Thinking about all such discussions, I’m reminded of a few lines of the Scots poem by Robert Burns , ‘To A Louse, On Seeing One on a Lady’s Bonnet at Church.’

“O wad some Pow’r the giftie gie us
To see oursels as ithers see us!
It wad frae mony a blunder free us,
An’ foolish notion:
What airs in dress an’ gait wad lea’e us,
An’ ev’n devotion!”

As an aside, we can only speculate what sort of poem the louse would have written back to Burns. But one thing I do know is that my Grandpa Mullet often recited from memory those first two lines I just quoted before he passed away several years ago. And I smile to remember how Grandpa always did so in the context of something having just been said or done that didn’t land as it had obviously been intended to with others present, for whatever reason.

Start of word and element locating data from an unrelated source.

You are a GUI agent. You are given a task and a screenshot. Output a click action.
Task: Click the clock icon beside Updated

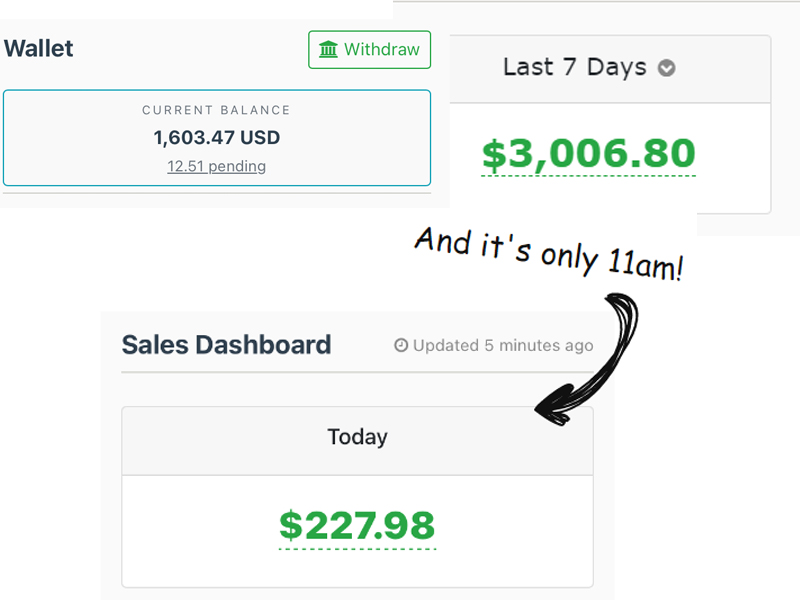coord(401,345)
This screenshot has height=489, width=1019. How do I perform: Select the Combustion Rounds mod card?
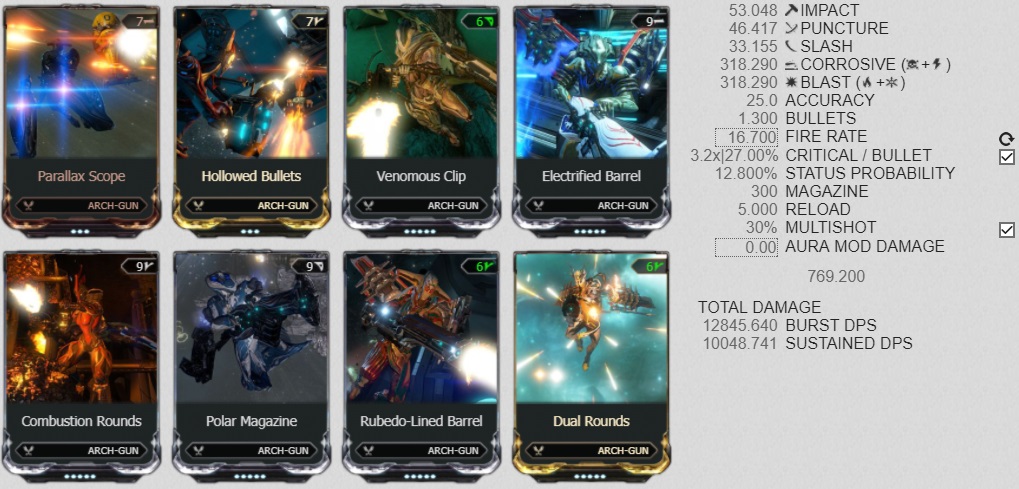coord(81,366)
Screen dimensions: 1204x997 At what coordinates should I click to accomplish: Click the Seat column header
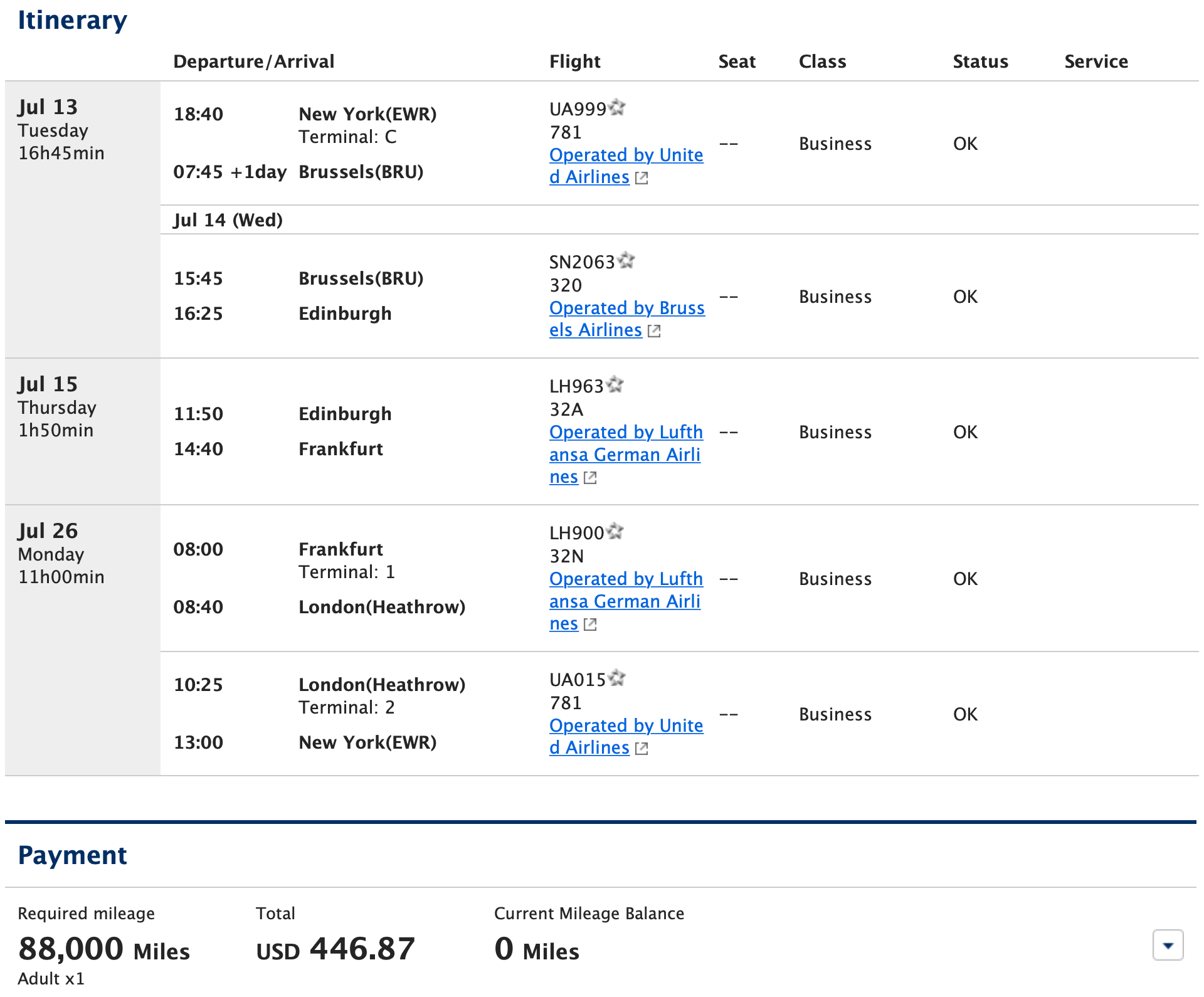(736, 61)
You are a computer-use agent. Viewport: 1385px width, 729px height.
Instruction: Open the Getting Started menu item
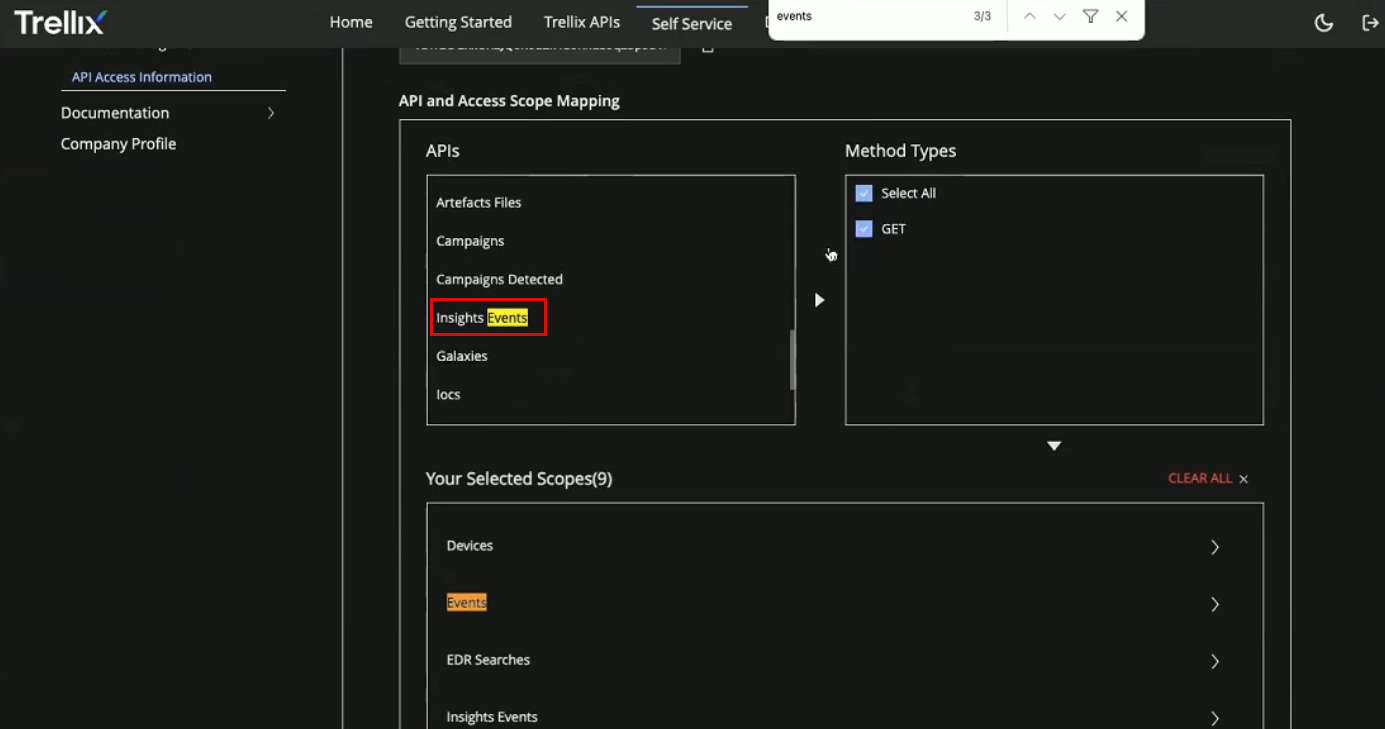[458, 22]
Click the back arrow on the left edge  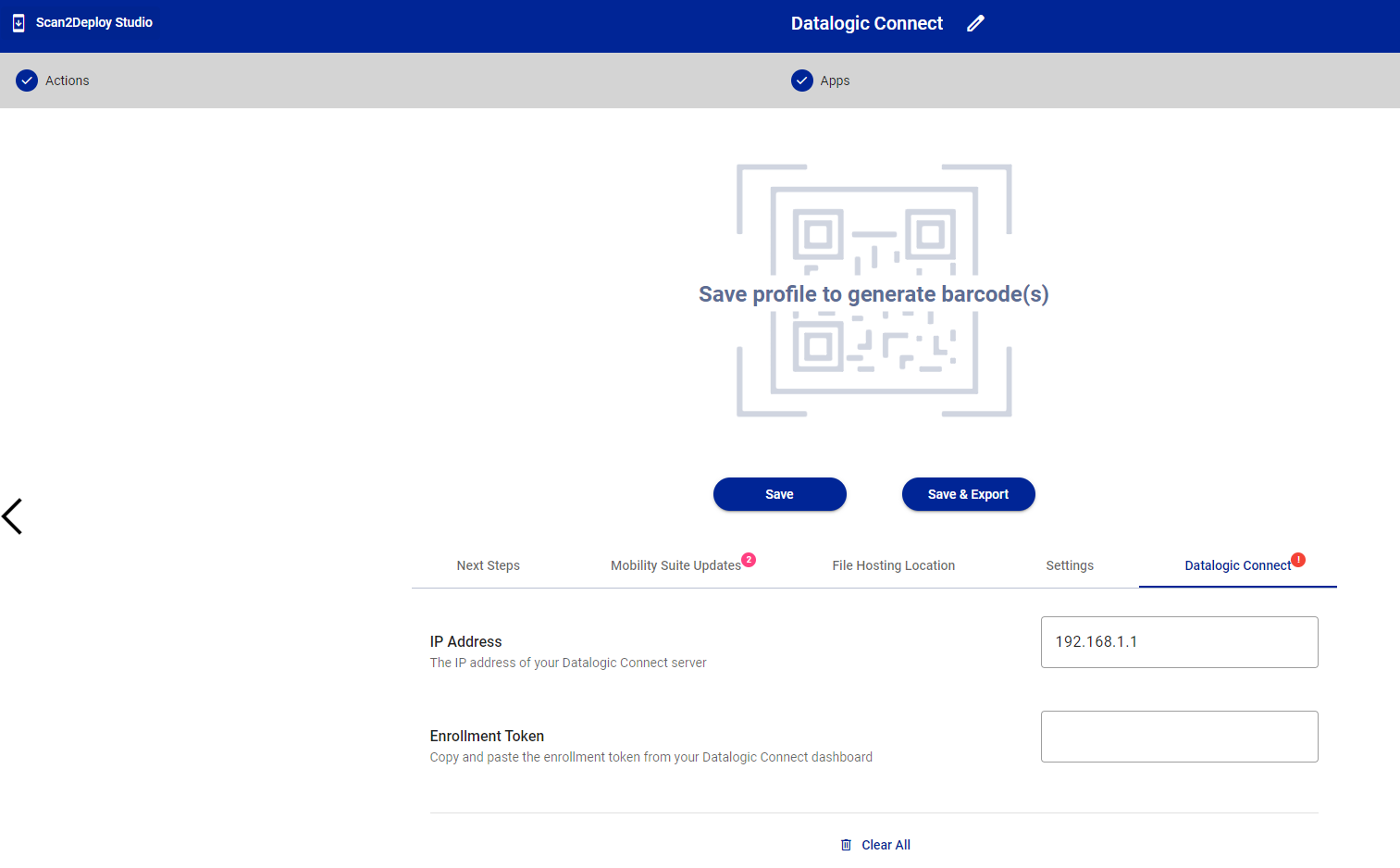point(13,515)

Speaking of animal death, I came across reporting by John Rigolizzo from The Daily Wire this week about a male lion named “Josh” who attacked and killed a long-time favorite lioness at the Birmingham Zoo within moments of being introduced to her on Monday. The lioness called “Akili” had been alone since 2021 when her mate “Kwanza” died. “Josh” was a transplant from the San Antonio Zoo and had been brought in to give Akili new companionship.

This brings a question or two to my mind. Can we call what the male lion did here immoral? Or what is the word to describe how we feel about such a story?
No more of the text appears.